SERIE DI ESERCIZI:
(A) Aggiorna il testo su Silvia Romano riscrivendone la parte che comincia con "La gioia per" e prosegue fino a "al più presto.", dove "Somalia" va sostituito con "Kenya".
(B) Secondo il testo su Silvia Romano, in quale mese e anno è stata rapita?

ESTRATTO DEL TESTO:
┌──

Come era quel fatto? Dopo il Coronavirus saremmo stati migliori. Sto cazzo. Nel furore giovanile maledicevo chi allargava le braccia e diceva rassegnato con un filo di voce: “Cosa credevi, siamo in Italia”.

La gioia per la liberazione di Silvia Romano, 24 anni, rapita nel novembre 2018 e rilasciata sabato in Somalia, è durata poche ore. Si è alzata un’onda lunga di fango, infamie, volgarità, maldicenze che stanno sommergendo questa giovane volontaria che ama l’Africa, l’umanesimo e giura di ritornarci al più presto.

Branchi sciolti con gli occhi iniettati di sangue e la bava alla bocca si sono fiondati sulla giovane milanese e stanno tentando di addentarla, contagiarla del virus rancoroso che li infetta.

└──

Righe tratte da una raccolta di dati
┌──

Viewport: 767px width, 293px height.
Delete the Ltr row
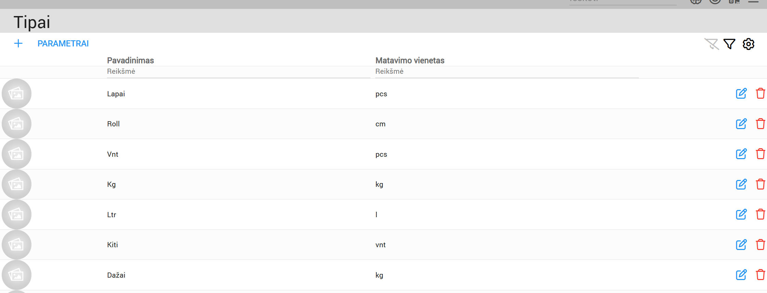pyautogui.click(x=760, y=214)
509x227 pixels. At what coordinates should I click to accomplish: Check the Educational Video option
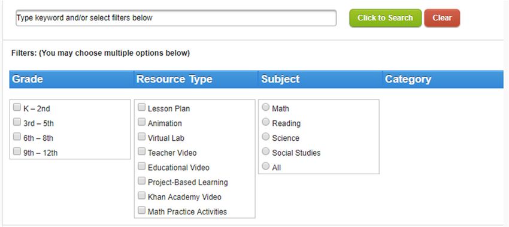coord(141,167)

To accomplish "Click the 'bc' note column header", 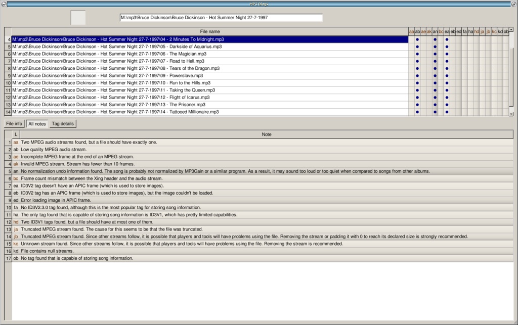I will point(441,32).
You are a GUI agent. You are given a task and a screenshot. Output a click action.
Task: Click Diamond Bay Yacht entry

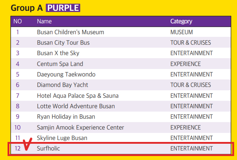pyautogui.click(x=63, y=85)
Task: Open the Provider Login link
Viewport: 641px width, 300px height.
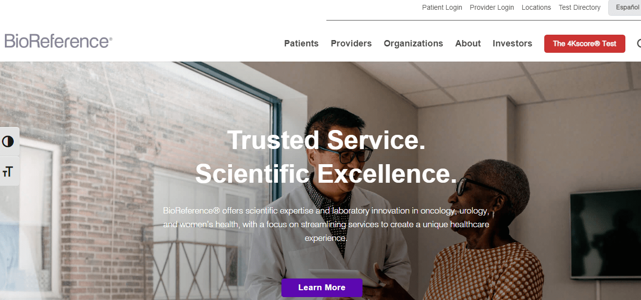Action: pos(491,7)

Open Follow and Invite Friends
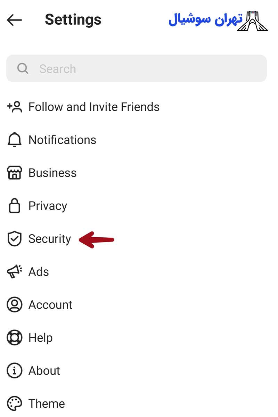tap(94, 107)
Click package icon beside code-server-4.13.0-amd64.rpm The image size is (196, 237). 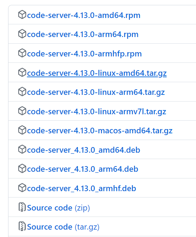pos(22,15)
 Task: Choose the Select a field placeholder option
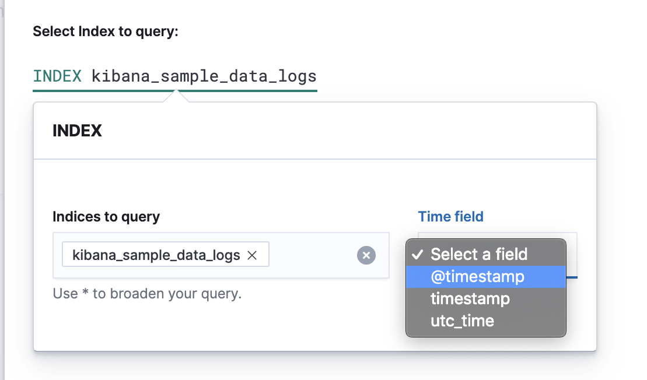tap(479, 255)
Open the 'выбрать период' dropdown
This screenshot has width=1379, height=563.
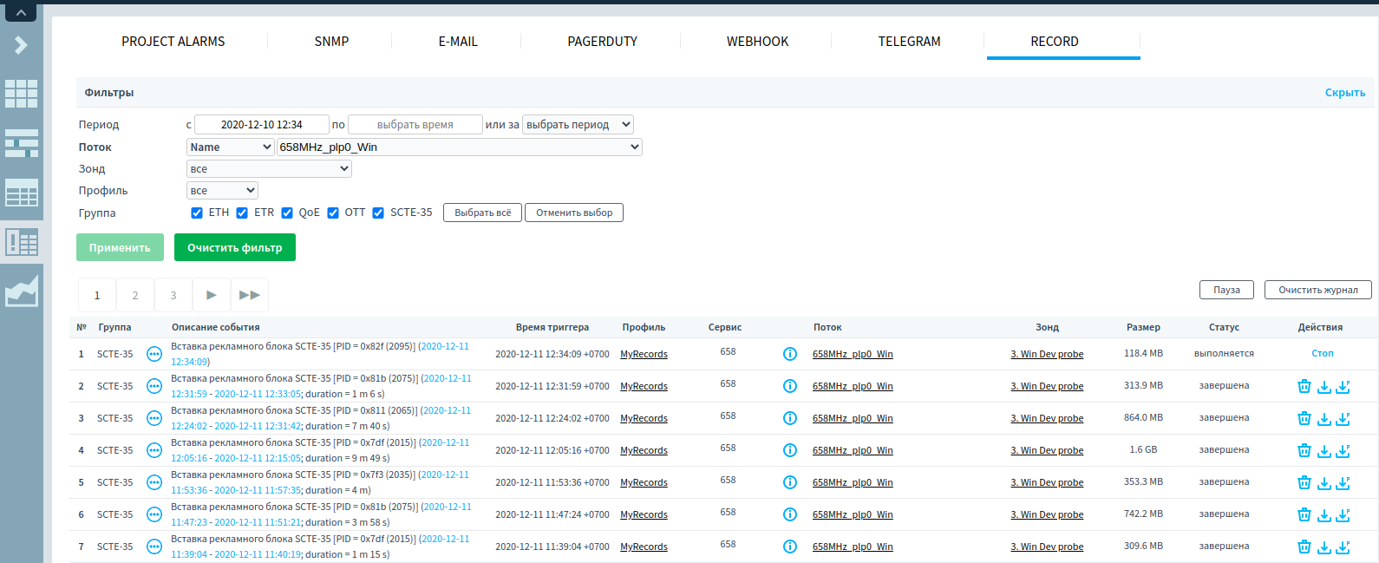pyautogui.click(x=578, y=125)
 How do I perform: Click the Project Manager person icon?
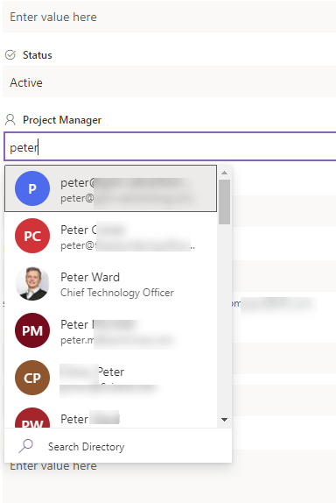11,120
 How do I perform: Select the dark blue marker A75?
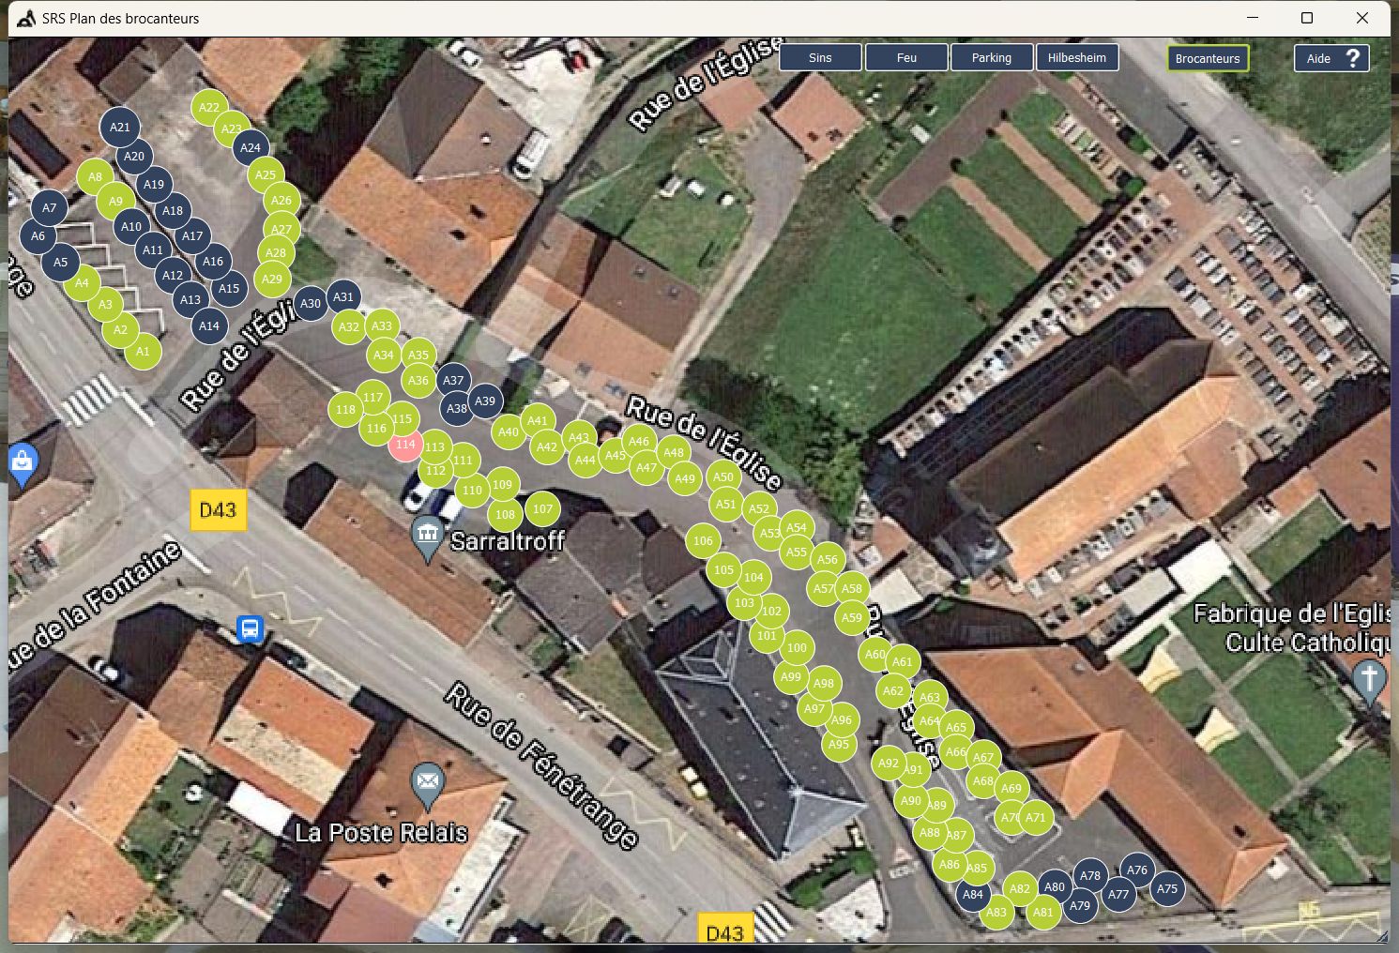[x=1166, y=888]
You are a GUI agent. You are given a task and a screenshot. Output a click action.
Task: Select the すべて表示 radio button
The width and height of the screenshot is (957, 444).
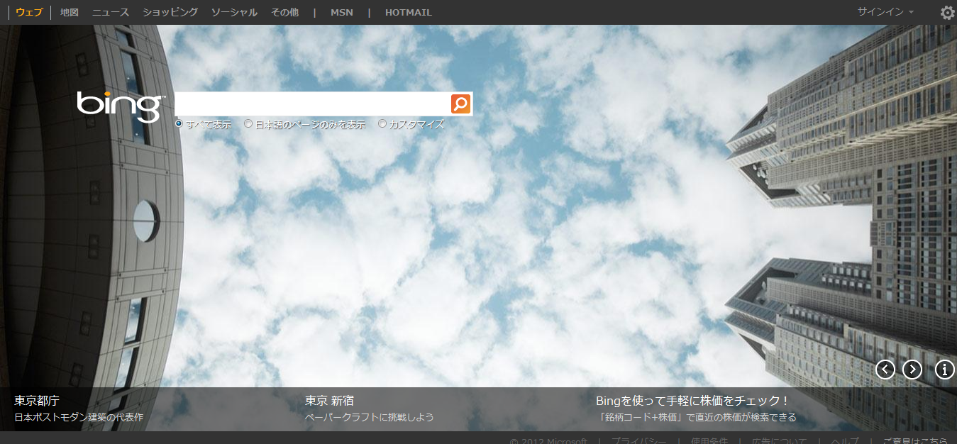(179, 123)
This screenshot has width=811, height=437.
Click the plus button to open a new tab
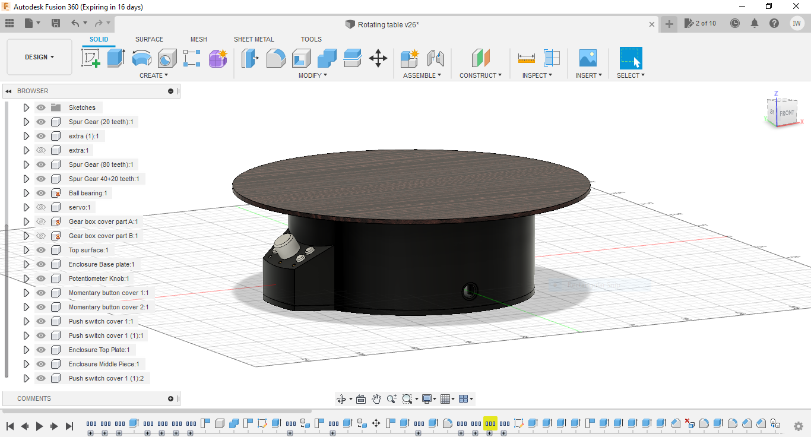tap(670, 24)
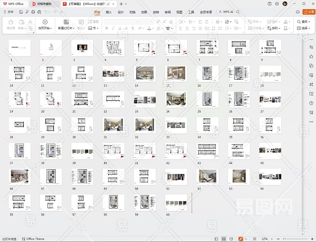Screen dimensions: 316x242
Task: Click the orange 分享 share button
Action: 309,12
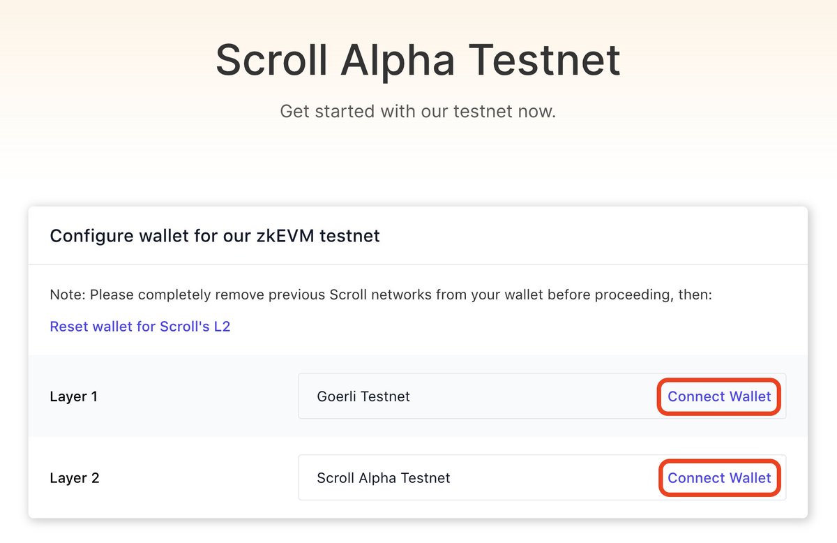The height and width of the screenshot is (543, 837).
Task: Click the word Alpha in the main heading
Action: 398,61
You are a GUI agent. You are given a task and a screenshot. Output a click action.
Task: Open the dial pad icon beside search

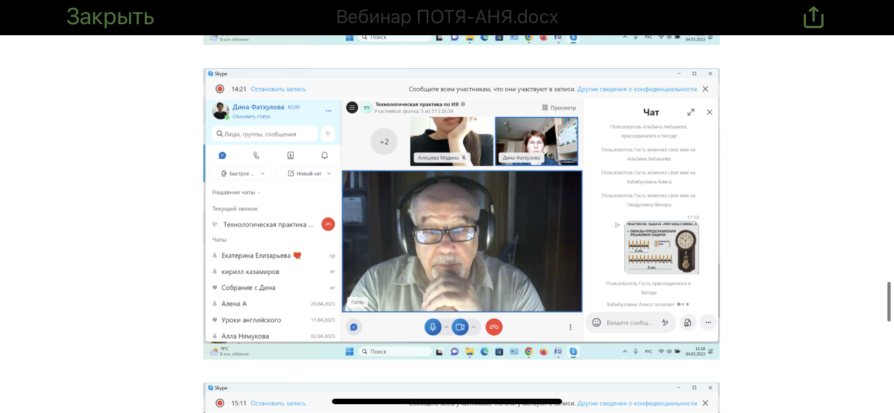(x=328, y=134)
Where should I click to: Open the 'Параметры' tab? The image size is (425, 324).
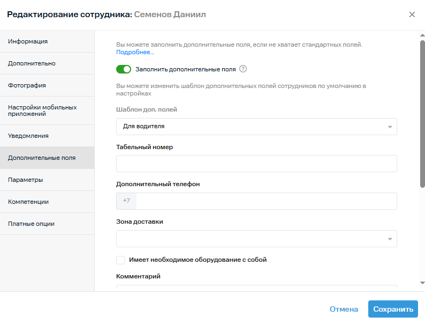click(x=47, y=180)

└──

SOLUZIONI DEGLI ESERCIZI:
(A)
La gioia per la liberazione di Silvia Romano, 24 anni, rapita nel novembre 2018 e rilasciata sabato in Kenya, è durata poche ore. Si è alzata un’onda lunga di fango, infamie, volgarità, maldicenze che stanno sommergendo questa giovane volontaria che ama l’Africa, l’umanesimo e giura di ritornarci al più presto.

(B) Nel novembre 2018.